En 2014 y, sobre todo, 2017, la dirigencia opositora creyó que la presión interna bastaría para lograr su objetivo. Fueron esos los años de las mayores oleadas de protestas que el país haya visto en lo que va de siglo XXI. Pero, si bien hubo gestos de rechazo a la represión por parte de varios gobiernos extranjeros, la presión externa en aquel entonces fue poca, restringida a sanciones individuales sobre un puñado de cabecillas del chavismo. Al final del ciclo de 2017, no solamente el régimen no había hecho ninguna concesión, sino que fue un paso más allá en el desmontaje de la institucionalidad democrática al convocar una “Asamblea Nacional Constituyente” que no redactó ninguna constitución pero sí legisló en paralelo a la Asamblea Nacional controlada por la oposición. Ello generó una inmensa frustración entre los ciudadanos, muchos de los cuales desde entonces son reacios a la protesta de calle por miedo a ser reprimidos en vano. Resultado: una inmensa desmovilización.
Luego, en 2019, se volteó la tortilla y la oposición lo esperó todo de la presión internacional. Fue cuando Estados Unidos emitió sanciones contra la industria petrolera venezolana, principal fuente de ingresos para la élite gobernante. Ocurrió con un entorno regional favorable a esta política de “máxima presión”, pues en Latinoamérica había muchos gobiernos que la favorecían, como el de Iván Duque en Colombia o el de Mauricio Macri en Argentina. Sí hubo algunas manifestaciones de calle en aquel año, sobre todo en los primeros días tras la formación del llamado “gobierno interino” de Juan Guaidó y durante el levantamiento fallido del 30 de abril. Pero nada que asemejara las protestas de 2017, ni en constancia ni en volumen. Así que el aislamiento y las sanciones en solitario no pudieron cumplir su cometido. Pero ahora será más difícil aún. A partir de 2019, la oposición venezolana perdió aliados en Argentina, Bolivia, Perú, Chile y Colombia, donde dirigentes de izquierda, afines al chavismo o críticos pero reacios a presionarlo, llegaron al poder tras ganar elecciones. Brasil muy pronto pudiera irse por ese mismo camino.
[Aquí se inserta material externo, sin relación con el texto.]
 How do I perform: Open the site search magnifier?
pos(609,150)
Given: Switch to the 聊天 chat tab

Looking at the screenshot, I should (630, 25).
Henos aquí ahora, con ambas fuentes de presión debilitadas. Al no poder combinarlas, la oposición pudo haberse quedado sin el chivo y sin el mecate, como se dice coloquialmente. Fortalecer la presión internacional será bastante difícil con este nuevo vecindario latinoamericano. Revivir la presión desde adentro de Venezuela también costará, habida cuenta de la crisis de representatividad que separa al liderazgo opositor de las masas descontentas. Pero al menos es algo que depende exclusivamente de la dirigencia local. La preparación para las elecciones presidenciales de 2024 acapara la atención. Los comicios serían una oportunidad para volver a movilizar a la población, pero solo si los líderes presentan un plan convincente. ¿Será eso lo que ponga fin al estancamiento de la oposición y la reivindique luego de las oportunidades desperdiciadas?